十四遥遥正对着康熙的棺木跪下身便磕了三个响头,结结实实的,撞得我心里一痛,待他磕完,马上扶他起身。
才刚走不到三步,便又跪了下去,一脸的刚毅,我忍不住的垂泪,我知道,他硬是对雍正跪不下去啊,康熙,不管你对他是多情还是无情,此时,便让他多跪你几下吧,让他这一辈子未曾向雍正弯曲或是退缩的膝盖,有些缓冲的余地。
雍正只遥遥看着,有侍卫要上来拉我们,他摆手制止,一脸的平淡,但我亦知道,他等这一天,等了多久,他更是要看他的亲生同胞的弟弟,如何向他臣服。

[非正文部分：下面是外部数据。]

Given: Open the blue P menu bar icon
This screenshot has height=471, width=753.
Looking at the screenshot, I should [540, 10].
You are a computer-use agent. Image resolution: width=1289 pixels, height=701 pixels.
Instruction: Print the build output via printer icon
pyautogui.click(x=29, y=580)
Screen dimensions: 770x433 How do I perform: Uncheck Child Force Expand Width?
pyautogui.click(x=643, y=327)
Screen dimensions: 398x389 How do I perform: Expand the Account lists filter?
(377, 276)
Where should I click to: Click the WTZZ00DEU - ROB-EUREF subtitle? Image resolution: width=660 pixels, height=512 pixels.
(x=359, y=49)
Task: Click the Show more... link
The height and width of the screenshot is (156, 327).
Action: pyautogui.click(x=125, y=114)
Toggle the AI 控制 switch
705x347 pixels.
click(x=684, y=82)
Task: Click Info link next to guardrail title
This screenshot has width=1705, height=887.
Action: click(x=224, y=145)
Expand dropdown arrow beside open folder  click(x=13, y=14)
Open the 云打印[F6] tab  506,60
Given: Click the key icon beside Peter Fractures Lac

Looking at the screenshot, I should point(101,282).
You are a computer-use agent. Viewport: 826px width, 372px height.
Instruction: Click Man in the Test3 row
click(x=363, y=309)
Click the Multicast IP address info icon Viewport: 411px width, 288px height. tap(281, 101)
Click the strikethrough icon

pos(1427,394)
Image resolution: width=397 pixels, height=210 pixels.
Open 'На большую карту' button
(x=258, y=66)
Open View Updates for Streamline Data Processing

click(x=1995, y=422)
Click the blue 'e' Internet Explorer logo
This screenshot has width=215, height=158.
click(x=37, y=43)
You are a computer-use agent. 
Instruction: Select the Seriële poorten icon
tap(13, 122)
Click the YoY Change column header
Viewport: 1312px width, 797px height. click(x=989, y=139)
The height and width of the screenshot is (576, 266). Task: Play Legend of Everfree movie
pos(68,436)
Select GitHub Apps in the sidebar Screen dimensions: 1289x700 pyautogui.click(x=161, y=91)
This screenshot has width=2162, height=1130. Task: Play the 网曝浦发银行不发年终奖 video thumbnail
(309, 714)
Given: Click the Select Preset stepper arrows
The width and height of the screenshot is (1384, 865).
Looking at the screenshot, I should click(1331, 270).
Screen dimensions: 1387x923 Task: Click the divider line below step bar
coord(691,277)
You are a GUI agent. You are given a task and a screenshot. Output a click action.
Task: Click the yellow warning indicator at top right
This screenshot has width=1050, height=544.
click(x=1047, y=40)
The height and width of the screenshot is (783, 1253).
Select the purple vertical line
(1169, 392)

立在雍正身边的德妃,当今的皇太后,早已经不顾礼仪,趴着康熙的棺木哭得心肝俱裂。
十四额头的肿迹已经暗红,再磕怕是要流血了,玉兰他们,不忍再看,别过脸,偷偷拭泪。
我再也受不了了,跪到十四前面,哭道“胤祯,胤祯,别再折磨自己了,别再折磨我了,你还想让多少人伤心哪。额娘。。额娘年岁已大,不忍见你们如此,别再刺激她了吧。”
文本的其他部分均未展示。